====== Extract to read ======

In 1997 at the age of 26, Thomas Adès composed Asyla on commission for Simon Rattle. Five years later, when the conductor selected the work for his inaugural concert with the Berlin Philharmonic, he propelled Adès to the forefront of contemporary composers. They maintain a lively and ongoing working relationship. In March 2024, for example, Rattle also led the premiere of Adès’s Aquifer in Munich.
Rattle introduced the composition as the newly-appointed chief conductor of the Bavarian Radio Symphony Orchestra. One thing he regards as remarkable is how even when the whole orchestra is playing, the music sounds transparent, and the colours of individual instruments rise to the surface with unusual clarity. The work’s title Aquifer refers to a geological structure like an underground cavern full of water.

======

- Written problem A: Please say whether each statement agrees with the passage about Thomas Adès and Simon Rattle, answering yes or no and quoting the deciding words from it. (i) Adès was 26 when he composed Asyla. (ii) Aquifer had its premiere in Berlin. (iii) The title Aquifer refers to a geological structure.

====== Available records ======

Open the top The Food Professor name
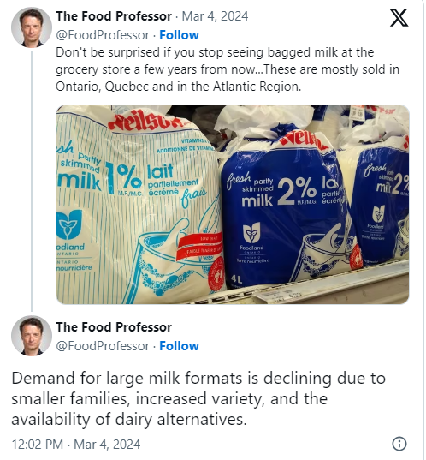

======
====== Available records ======

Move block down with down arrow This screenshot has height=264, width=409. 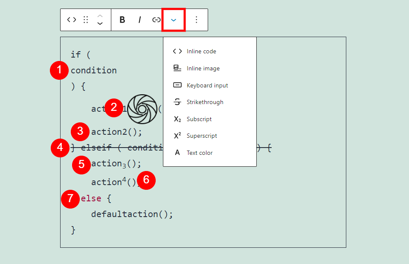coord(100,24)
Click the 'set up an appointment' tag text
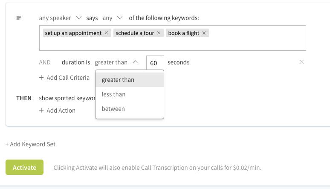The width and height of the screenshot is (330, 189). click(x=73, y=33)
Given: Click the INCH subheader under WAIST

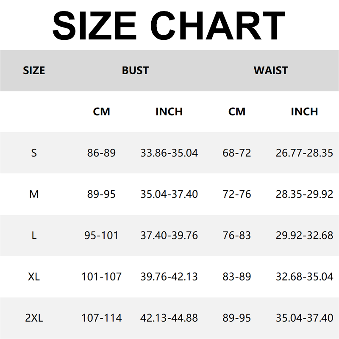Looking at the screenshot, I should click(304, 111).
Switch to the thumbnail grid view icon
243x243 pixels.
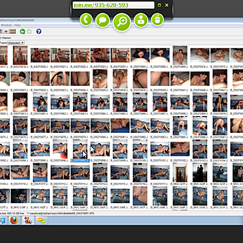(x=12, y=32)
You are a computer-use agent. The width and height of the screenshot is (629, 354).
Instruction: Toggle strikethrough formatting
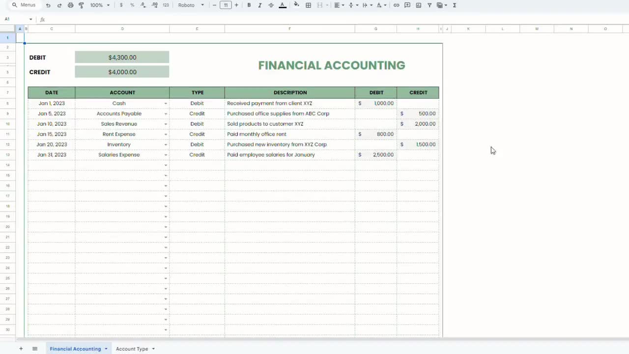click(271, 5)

======
====== Available records ======

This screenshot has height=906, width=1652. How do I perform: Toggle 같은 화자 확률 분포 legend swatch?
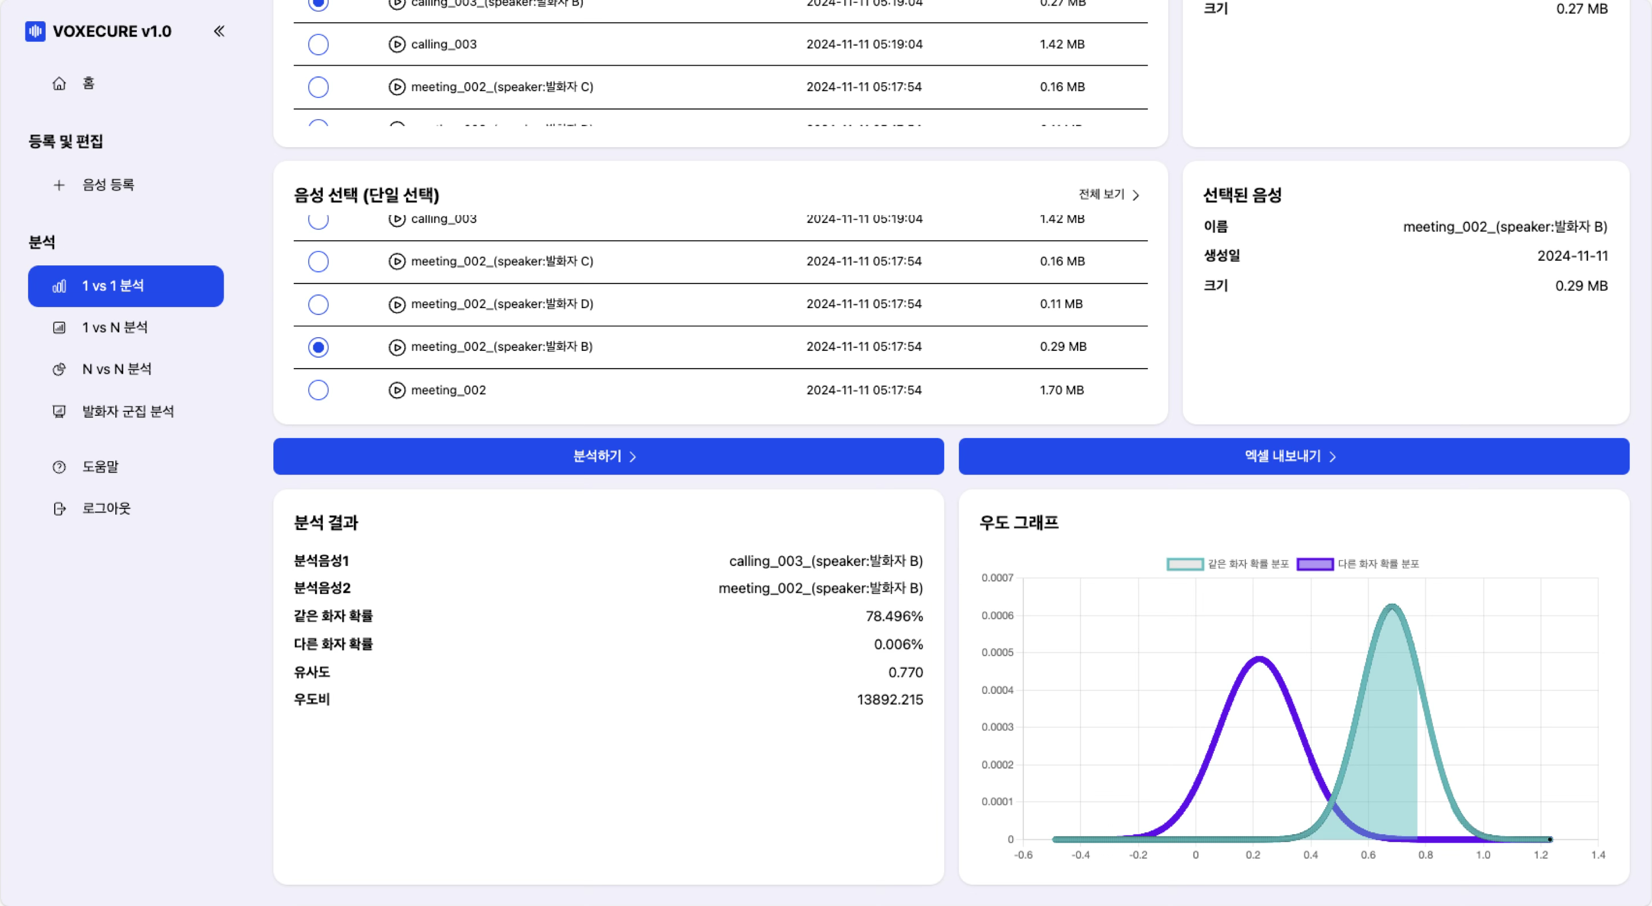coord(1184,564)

======

- Written problem B: In the records, print the lines exactly, beginning at the line that contains "You are a computer-use" and stopping after the line that contains "click(271, 5)". Leave the pictures out of your answer.

- Exercise response A:
(i) Yes: "In 1997 at the age of 26, Thomas Adès composed Asyla"
(ii) No: "Rattle also led the premiere of Adès’s Aquifer in Munich"
(iii) Yes: "The work’s title Aquifer refers to a geological structure like an underground cavern full of water"

- Exercise response B:
You are a computer-use agent. The width and height of the screenshot is (629, 354).
Instruction: Toggle strikethrough formatting
click(271, 5)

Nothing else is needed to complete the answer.